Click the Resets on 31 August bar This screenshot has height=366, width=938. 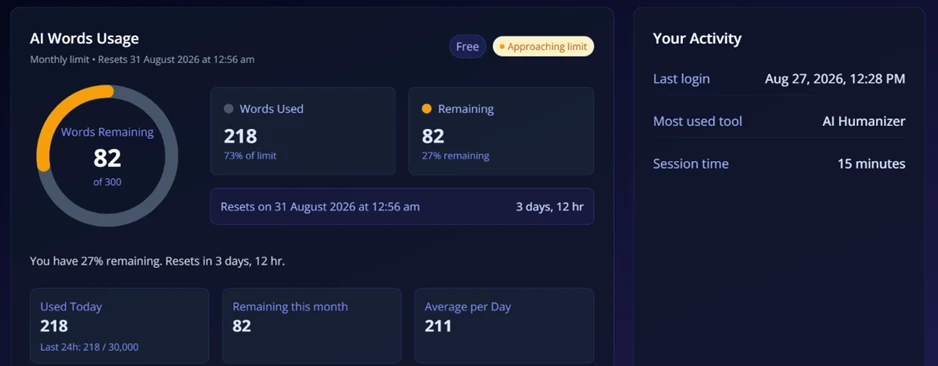402,206
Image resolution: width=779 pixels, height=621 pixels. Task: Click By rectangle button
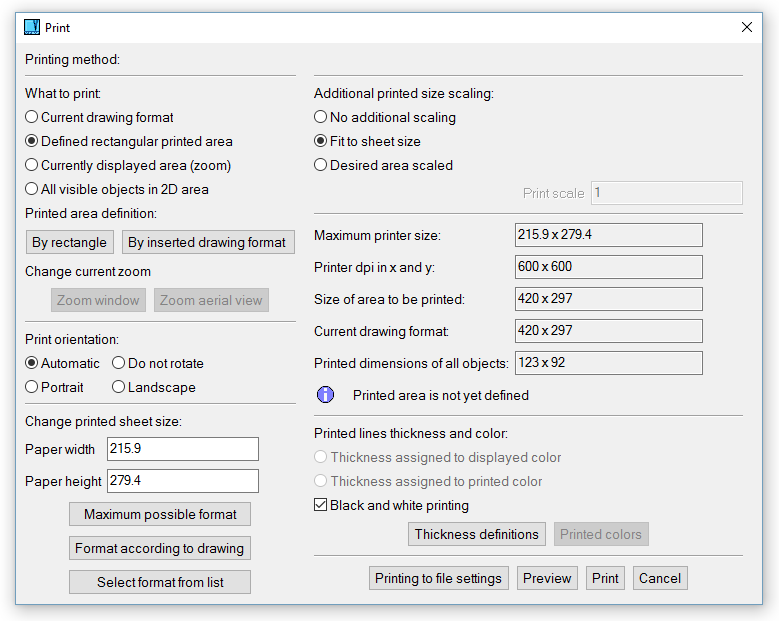tap(69, 242)
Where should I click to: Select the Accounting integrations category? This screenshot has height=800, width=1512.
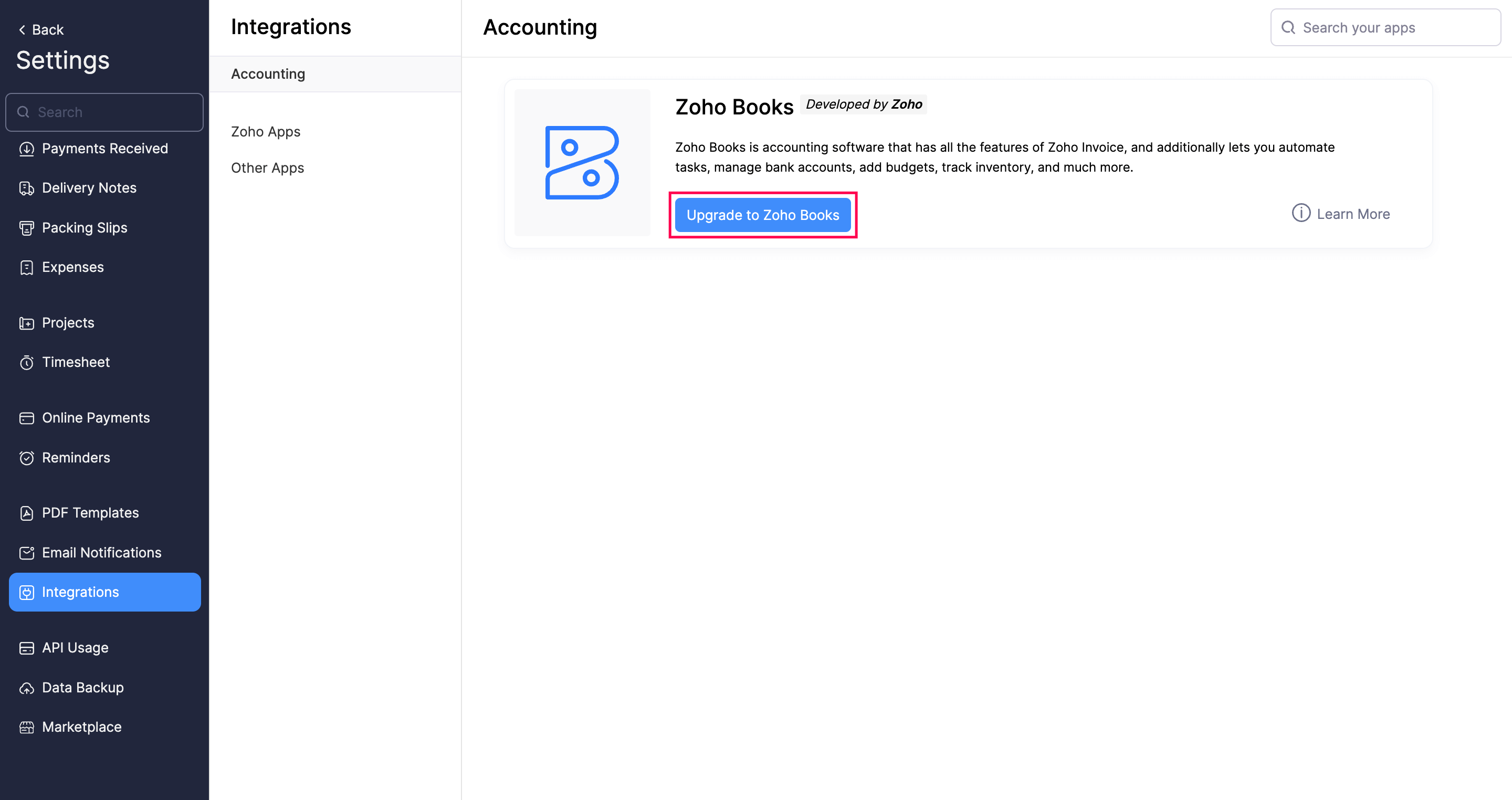point(268,74)
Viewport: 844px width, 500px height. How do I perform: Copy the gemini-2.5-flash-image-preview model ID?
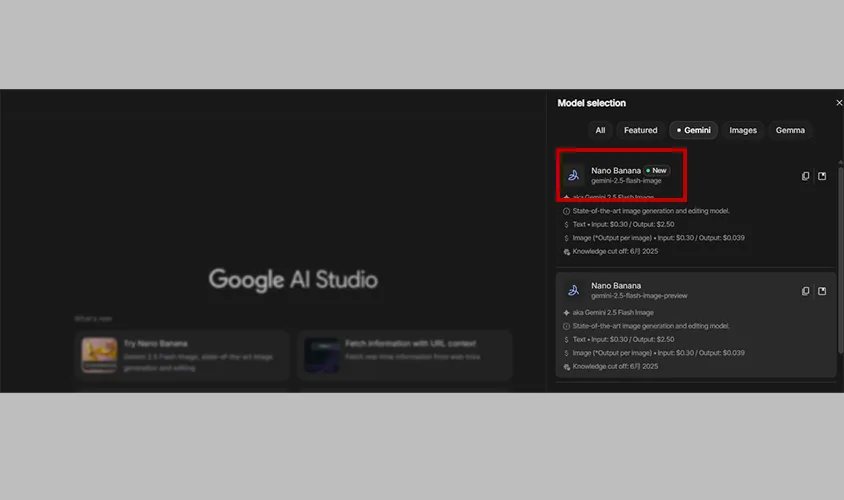pyautogui.click(x=805, y=291)
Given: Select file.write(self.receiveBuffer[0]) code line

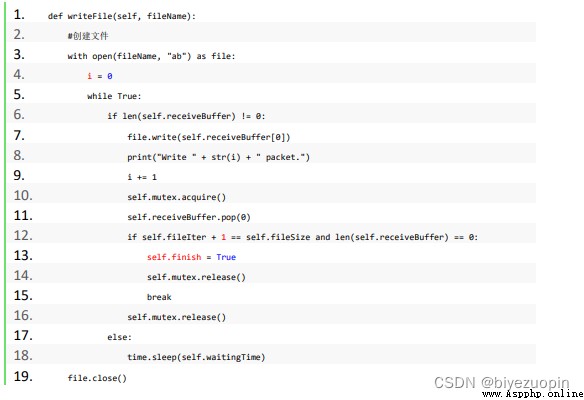Looking at the screenshot, I should pyautogui.click(x=209, y=137).
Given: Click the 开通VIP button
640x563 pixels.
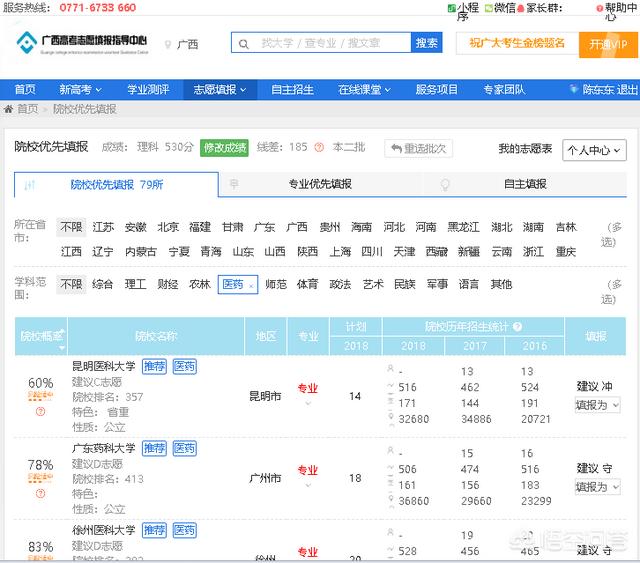Looking at the screenshot, I should 608,45.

----

▸ Work task
In the records above, find the line with "Viewport: 844px width, 500px" and copy from it through the last line exactly, without the pictures.

▸ Output
Viewport: 844px width, 500px height. How do I perform: Copy the gemini-2.5-flash-image-preview model ID?
pyautogui.click(x=805, y=291)
Given: Select file.write(self.receiveBuffer[0]) code line

Looking at the screenshot, I should pyautogui.click(x=209, y=137).
Given: Click the 开通VIP button
640x563 pixels.
Looking at the screenshot, I should 608,45.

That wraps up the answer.